Al riguardo la dottrina ha evidenziato, in senso critico, che si tratta di una decisione che non tiene conto in alcun modo del criterio dell’attualità della prognosi di recidiva, ma che piuttosto dimostra come, in giurisprudenza, non si sia ancora riusciti ad arginare determinate interpretazioni che pongono gli stessi e soli presupposti che dimostrino la gravità indiziaria a fondamento delle esigenze cautelari, prassi che si era proprio cercato di evitare. In poche parole, se si voleva evitare di “doppiare” impropriamente la decisione sul fatto[14], la modifica apportata dalla riforma del 2015 non appare adeguata a risolvere tale problema.

Sembra, dunque, piuttosto difficile individuare un apprezzabile ambito applicativo per le disposizioni della riforma del 2015, dato l’affermato indirizzo secondo cui non è possibile disporre una misura cautelare sulla sola base della gravità del titolo del reato contestato e tenuto conto del fatto che, fino ad oggi, il riferimento alla concretezza del pericolo era già riuscito a costituire un limite a interpretazioni di questo genere.

§ §

__Obiettivo 1__.
Trascrivi fedelmente la parte del brano sulla riforma del 2015 che si apre con le parole contenenti "Al riguardo la" e si chiude con "risolvere tale problema.".

§ §

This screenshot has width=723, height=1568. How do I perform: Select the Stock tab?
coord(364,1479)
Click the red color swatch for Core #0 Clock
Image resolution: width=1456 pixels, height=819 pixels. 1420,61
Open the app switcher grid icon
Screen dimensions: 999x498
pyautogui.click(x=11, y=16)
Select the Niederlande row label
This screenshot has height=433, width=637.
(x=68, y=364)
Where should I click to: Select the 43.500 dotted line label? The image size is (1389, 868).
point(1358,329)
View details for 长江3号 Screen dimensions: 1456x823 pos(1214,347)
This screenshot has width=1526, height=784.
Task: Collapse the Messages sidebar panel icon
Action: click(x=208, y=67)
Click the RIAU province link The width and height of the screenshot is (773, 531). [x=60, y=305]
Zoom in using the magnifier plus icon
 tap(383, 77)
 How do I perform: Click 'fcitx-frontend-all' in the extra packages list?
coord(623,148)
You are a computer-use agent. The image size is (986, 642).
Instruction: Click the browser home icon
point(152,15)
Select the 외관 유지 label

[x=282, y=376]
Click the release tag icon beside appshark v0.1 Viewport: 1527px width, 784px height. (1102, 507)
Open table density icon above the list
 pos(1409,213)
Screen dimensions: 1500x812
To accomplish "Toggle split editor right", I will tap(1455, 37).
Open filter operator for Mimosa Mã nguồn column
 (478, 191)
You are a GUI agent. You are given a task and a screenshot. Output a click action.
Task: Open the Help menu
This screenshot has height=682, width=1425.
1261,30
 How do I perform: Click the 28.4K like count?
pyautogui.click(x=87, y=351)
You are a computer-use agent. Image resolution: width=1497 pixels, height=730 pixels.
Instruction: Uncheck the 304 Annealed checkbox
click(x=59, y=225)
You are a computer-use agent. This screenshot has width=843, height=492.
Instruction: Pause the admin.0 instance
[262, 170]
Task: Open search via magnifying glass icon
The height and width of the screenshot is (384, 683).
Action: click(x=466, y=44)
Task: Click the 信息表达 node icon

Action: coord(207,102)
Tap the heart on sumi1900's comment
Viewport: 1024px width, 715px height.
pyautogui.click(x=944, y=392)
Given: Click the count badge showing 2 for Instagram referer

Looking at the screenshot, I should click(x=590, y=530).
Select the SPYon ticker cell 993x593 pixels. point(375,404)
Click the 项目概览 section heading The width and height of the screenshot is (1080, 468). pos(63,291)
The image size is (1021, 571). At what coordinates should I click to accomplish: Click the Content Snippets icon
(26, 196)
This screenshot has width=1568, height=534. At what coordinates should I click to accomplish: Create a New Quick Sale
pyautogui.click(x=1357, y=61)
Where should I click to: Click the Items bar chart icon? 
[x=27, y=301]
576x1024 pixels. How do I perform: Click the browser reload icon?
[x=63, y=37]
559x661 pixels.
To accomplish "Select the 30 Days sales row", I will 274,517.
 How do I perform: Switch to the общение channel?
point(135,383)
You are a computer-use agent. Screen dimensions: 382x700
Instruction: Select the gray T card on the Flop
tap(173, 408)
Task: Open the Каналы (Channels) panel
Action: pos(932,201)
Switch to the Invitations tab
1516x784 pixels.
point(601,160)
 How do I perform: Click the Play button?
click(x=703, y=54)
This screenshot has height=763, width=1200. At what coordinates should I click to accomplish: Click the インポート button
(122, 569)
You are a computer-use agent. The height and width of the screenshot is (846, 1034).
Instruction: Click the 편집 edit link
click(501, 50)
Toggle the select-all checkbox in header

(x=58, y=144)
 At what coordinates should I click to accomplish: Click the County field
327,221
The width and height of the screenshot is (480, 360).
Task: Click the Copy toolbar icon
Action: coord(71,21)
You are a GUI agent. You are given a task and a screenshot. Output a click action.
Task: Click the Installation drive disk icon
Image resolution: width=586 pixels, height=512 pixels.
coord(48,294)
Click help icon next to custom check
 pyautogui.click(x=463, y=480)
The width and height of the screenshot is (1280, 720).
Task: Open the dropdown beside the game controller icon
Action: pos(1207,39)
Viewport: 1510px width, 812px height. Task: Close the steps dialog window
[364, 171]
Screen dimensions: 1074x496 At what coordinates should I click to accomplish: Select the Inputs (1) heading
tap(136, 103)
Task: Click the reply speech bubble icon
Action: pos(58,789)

§ §

__Obiettivo 2__.
Trasforma in una tabella Markdown con le colonne "N." e "Testo" il tratto delle righe che va dalla riga contenente "Open filter operator" a quella contenente "pyautogui.click(x=87, y=351)", entrambe incluse, tralasciando le righe vuote.

__Risposta 1__.
Al riguardo la dottrina ha evidenziato, in senso critico, che si tratta di una decisione che non tiene conto in alcun modo del criterio dell’attualità della prognosi di recidiva, ma che piuttosto dimostra come, in giurisprudenza, non si sia ancora riusciti ad arginare determinate interpretazioni che pongono gli stessi e soli presupposti che dimostrino la gravità indiziaria a fondamento delle esigenze cautelari, prassi che si era proprio cercato di evitare. In poche parole, se si voleva evitare di “doppiare” impropriamente la decisione sul fatto[14], la modifica apportata dalla riforma del 2015 non appare adeguata a risolvere tale problema.

__Risposta 2__.
| N. | Testo |
|---|---|
| 1 | Open filter operator for Mimosa Mã nguồn column |
| 2 |  (478, 191) |
| 3 | You are a GUI agent. You are given a task and a screenshot. Output a click action. |
| 4 | Task: Open the Help menu |
| 5 | This screenshot has height=682, width=1425. |
| 6 | 1261,30 |
| 7 |  How do I perform: Click the 28.4K like count? |
| 8 | pyautogui.click(x=87, y=351) |